Seeing What Is vs. What You WANT to See
This week, we’ve been taking a lot about how our own personal biases can affect the way that we make decisions and how we feel about certain issues. For example, the self-serving bias allows us to take credit for success and put blame for failures on the shoulders of someone else, and the bandwagon bias prevents us from figuring out or doing what we really want. Today, we’re going to talk about the confirmation bias:
Confirmation Bias: When You See What You Want to See
As explained by the article cited above, the confirmation bias is essentially seeing what you want to see, or accepting a piece of information as true because it confirms a preconceived notion that you already held. For example, if you are on a diet that emphasizes only eating carbohydrates, you may quickly dismiss a study that states that fat–not carbs–is good for you, and quickly accept another report that highlights how great sugar is for athletes.
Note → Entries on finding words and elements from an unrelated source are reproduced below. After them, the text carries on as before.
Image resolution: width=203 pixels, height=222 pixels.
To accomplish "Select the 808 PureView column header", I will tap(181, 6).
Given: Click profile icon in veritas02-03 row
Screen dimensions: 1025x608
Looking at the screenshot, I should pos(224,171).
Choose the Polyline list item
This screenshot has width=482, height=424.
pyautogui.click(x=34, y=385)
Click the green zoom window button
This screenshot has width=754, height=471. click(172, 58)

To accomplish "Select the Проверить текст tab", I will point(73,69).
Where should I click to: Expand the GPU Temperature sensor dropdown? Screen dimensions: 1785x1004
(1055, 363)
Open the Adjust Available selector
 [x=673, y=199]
Whether any of the information you have in front of you is true, but you are more likely to accept the information that supports what you already believe and are doing.
The Downsides of the Confirmation Bias
The downsides of the confirmation bias are clear: being biased by what you already believe may prevent you from seeing the big picture, or may cause you to dismiss information too quickly that could otherwise benefit you.
The best way to counter this is to tell yourself that you will accept all new information with an open mind. Indeed, an open mind is key for your energetics and success.